Although central banks have a natural desire to influence household inflation expectations, there is no consensus on how these expectations are formed or the best ways to influence them. This column presents evidence from a series of survey experiments conducted in a low-inflation context (the US) and a high-inflation context (Argentina). The authors find that dispersion in household expectations can be explained by the cost of acquiring and interpreting inflation statistics, and by the use of inaccurate memories about price changes of specific products. They also provide recommendations for central bank communication strategies. 

Expectations about macroeconomic variables play an important role in economic theory and policymaking. Household inflation expectations, in particular, are key to understand consumption and investment decisions, and ultimately, the impact of monetary policies. Although central banks have a natural desire to influence expectations, there is no consensus on how household expectations are formed or what the best way to affect them is (see Bernanke 2007, Bachmann et al. 2012, Coibion and Gorodnichenko 2013, and Armantier et al. 2014).

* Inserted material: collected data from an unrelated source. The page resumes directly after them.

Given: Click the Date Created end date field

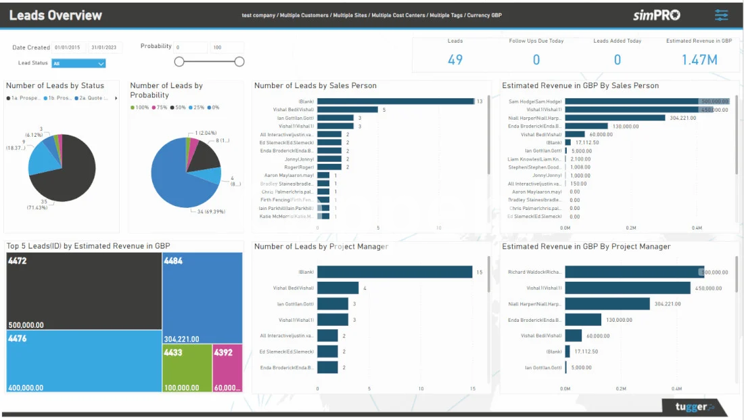Looking at the screenshot, I should pyautogui.click(x=104, y=47).
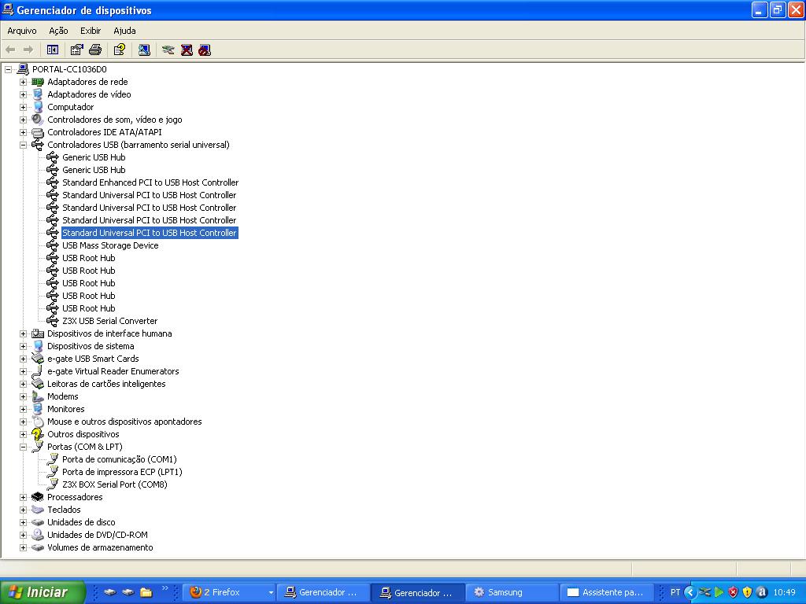Select Z3X USB Serial Converter entry
This screenshot has height=604, width=806.
(109, 321)
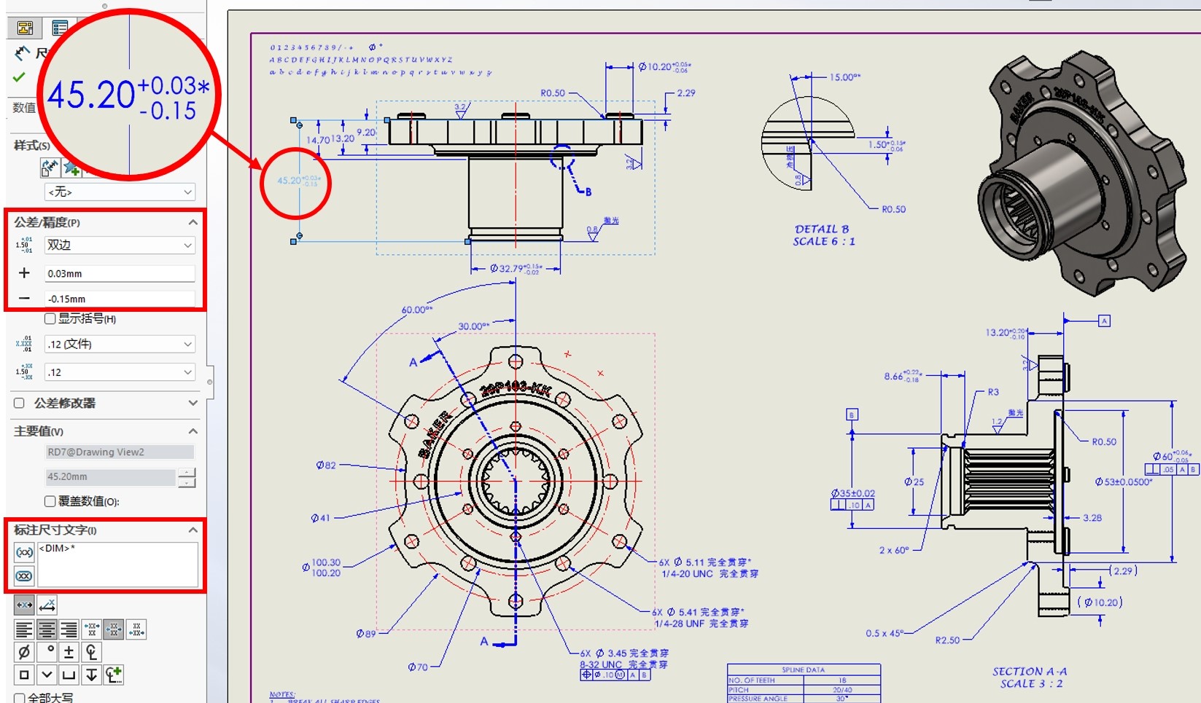Open the .12 (文件) unit precision dropdown

point(120,344)
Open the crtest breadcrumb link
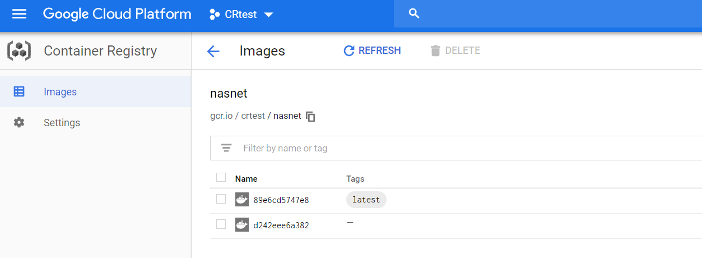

When measured using surveys, household inflation expectations tend to be much more heterogeneous than those of professional forecasters (Ranyard et al. 2008, Armantier et al. 2013). As an illustration, Figure 1 provides a comparison of households’ and experts’ expectations for the US and Argentina, the two countries in our study (see Nishiguchi et al. 2014 for similar evidence from Japan). Two main explanations have been given in the economics literature for this degree of dispersion in household expectations. Some authors attribute it to rational inattention, according to which individuals only partly incorporate information on topics such as inflation statistics, because acquiring that information is costly (Mankiw et al. 2003, Carroll 2003). This explanation is particularly convincing in contexts of low inflation like the US, where the potential financial cost of ignoring inflation is negligible for most households. Other authors argue that, in forming inflation expectations, individuals use information derived from their personal experience as consumers, which can be both diverse and inaccurate (Bruine de Bruin et al. 2011, Malmendier and Nagel 2013, Madeira and Zafar forthcoming). These explanations are hard to distinguish empirically because they are not mutually exclusive. Individuals may choose to be rationally inattentive and, at the same time, use their personal shopping experiences as a low-cost source of information about price changes.

Figure 1. Households’ and professional forecasters’ inflation expectations for 2013, US and Argentina

Note: Expected inflation for the period 1 January to 31 December 2013, reported in December 2012.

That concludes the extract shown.